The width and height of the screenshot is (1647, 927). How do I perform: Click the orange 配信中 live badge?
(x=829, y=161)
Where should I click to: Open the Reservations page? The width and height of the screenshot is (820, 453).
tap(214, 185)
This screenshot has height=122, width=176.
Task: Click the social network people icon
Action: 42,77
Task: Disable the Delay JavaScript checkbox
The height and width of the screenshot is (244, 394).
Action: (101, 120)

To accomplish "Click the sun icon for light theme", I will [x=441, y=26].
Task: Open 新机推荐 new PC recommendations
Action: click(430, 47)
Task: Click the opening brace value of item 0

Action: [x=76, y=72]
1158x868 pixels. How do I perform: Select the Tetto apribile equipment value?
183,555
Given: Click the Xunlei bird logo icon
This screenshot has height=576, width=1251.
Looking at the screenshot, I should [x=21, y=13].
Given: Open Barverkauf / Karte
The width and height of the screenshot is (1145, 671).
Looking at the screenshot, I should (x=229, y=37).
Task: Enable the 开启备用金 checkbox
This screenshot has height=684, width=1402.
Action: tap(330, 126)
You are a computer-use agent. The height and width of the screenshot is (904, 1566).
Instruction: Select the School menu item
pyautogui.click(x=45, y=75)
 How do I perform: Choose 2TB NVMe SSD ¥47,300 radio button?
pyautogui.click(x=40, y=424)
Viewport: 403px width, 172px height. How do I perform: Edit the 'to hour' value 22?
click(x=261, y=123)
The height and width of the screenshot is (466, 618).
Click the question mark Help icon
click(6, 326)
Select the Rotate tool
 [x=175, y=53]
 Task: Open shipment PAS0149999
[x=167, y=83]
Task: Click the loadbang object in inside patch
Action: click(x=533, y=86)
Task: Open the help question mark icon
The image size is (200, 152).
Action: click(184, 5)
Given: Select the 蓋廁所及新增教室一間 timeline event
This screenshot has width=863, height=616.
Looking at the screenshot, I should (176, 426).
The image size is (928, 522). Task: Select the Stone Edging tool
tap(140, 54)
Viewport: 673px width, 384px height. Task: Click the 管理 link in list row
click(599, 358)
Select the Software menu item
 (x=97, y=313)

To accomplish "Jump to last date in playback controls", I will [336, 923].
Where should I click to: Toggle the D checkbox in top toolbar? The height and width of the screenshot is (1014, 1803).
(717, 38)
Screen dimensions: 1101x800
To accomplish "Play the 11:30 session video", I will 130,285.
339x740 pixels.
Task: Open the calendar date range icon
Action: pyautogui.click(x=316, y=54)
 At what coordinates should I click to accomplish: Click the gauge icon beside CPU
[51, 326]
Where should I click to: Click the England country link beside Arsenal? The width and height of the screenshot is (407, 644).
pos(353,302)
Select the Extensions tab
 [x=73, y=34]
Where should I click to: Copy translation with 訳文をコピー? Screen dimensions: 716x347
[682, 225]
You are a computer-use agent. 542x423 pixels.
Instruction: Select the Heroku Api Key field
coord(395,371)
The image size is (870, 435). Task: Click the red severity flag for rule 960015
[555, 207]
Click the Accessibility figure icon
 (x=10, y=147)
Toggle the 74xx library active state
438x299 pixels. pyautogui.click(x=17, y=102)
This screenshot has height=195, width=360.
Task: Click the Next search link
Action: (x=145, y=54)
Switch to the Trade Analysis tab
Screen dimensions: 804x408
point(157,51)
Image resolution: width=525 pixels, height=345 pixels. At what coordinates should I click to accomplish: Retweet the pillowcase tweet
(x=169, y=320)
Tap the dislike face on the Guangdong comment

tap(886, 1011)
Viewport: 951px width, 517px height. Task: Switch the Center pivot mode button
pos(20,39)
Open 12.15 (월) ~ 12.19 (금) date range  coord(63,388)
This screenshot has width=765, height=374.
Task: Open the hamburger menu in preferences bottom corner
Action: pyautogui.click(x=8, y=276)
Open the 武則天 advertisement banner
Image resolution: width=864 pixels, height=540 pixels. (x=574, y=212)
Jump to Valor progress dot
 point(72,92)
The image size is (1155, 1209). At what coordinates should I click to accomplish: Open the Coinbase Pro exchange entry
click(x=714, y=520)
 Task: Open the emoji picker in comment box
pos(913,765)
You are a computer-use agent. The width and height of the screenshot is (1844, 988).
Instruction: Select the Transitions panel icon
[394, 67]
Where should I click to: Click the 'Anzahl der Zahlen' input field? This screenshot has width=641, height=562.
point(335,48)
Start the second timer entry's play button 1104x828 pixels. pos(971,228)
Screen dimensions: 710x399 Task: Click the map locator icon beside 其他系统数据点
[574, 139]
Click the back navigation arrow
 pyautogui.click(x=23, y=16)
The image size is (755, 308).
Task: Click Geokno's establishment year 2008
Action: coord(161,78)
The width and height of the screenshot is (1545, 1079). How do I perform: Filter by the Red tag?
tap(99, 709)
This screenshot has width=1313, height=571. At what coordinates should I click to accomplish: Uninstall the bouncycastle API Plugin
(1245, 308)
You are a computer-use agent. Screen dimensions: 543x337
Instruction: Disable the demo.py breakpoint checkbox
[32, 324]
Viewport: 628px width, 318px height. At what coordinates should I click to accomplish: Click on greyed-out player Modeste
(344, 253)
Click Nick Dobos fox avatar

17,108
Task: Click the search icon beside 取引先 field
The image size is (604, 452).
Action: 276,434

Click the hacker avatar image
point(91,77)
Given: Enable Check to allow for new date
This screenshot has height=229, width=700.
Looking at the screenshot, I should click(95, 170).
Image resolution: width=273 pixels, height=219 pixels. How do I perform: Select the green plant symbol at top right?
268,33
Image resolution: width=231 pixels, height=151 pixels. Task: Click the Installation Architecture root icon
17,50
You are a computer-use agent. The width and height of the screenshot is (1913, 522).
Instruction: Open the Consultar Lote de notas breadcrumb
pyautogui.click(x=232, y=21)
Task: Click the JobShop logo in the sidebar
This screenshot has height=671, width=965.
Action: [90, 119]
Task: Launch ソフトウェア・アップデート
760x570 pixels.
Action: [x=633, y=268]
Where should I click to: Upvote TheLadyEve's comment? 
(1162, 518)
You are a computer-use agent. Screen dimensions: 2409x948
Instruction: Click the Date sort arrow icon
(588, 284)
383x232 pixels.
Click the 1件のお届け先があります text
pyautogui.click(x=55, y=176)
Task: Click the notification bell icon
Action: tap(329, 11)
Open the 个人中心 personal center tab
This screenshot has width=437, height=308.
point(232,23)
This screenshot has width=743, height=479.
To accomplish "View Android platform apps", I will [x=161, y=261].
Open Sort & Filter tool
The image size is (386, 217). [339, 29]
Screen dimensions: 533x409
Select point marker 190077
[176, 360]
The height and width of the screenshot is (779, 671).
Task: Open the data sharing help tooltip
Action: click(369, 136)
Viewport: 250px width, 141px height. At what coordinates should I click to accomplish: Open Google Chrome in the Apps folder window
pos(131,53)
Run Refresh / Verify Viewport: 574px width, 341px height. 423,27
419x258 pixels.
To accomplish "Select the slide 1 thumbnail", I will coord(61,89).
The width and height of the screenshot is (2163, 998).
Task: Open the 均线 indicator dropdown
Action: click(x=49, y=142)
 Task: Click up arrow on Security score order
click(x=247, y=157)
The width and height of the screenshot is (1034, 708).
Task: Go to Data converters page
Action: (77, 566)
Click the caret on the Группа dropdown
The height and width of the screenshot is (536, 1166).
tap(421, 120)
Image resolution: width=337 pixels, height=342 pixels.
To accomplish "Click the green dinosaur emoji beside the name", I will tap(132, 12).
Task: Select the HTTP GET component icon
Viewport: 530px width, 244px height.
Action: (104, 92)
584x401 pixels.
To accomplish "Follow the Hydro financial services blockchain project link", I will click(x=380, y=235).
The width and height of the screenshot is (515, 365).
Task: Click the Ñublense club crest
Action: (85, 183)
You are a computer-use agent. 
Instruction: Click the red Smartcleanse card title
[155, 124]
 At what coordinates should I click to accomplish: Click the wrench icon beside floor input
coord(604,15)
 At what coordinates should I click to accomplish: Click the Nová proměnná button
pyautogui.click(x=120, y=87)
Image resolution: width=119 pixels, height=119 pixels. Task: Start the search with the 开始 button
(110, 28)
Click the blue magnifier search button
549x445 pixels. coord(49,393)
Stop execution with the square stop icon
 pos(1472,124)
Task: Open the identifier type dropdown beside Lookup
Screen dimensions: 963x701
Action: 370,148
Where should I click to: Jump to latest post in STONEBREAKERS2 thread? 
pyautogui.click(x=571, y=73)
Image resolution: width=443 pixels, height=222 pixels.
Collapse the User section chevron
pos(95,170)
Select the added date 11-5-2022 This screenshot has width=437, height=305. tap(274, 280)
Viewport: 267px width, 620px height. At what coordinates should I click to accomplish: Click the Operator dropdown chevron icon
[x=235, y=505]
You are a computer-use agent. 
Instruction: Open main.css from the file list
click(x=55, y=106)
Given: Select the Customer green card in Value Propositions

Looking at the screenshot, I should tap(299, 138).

## REQUIRED TASK
Format the entries as a numbered list, one line per item and with blank lines left out, covering only the stretch that opens with the line containing "is (1913, 522)." and closes with the line containing "point(232,23)".

## WRITTEN RESPONSE
1. You are a computer-use agent. The width and height of the screenshot is (1913, 522).
2. Instruction: Open the Consultar Lote de notas breadcrumb
3. pyautogui.click(x=232, y=21)
4. Task: Click the JobShop logo in the sidebar
5. This screenshot has height=671, width=965.
6. Action: [90, 119]
7. Task: Launch ソフトウェア・アップデート
8. 760x570 pixels.
9. Action: [x=633, y=268]
10. Where should I click to: Upvote TheLadyEve's comment? 
11. (1162, 518)
12. You are a computer-use agent. Screen dimensions: 2409x948
13. Instruction: Click the Date sort arrow icon
14. (588, 284)
15. 383x232 pixels.
16. Click the 1件のお届け先があります text
17. pyautogui.click(x=55, y=176)
18. Task: Click the notification bell icon
19. Action: tap(329, 11)
20. Open the 个人中心 personal center tab
21. This screenshot has width=437, height=308.
22. point(232,23)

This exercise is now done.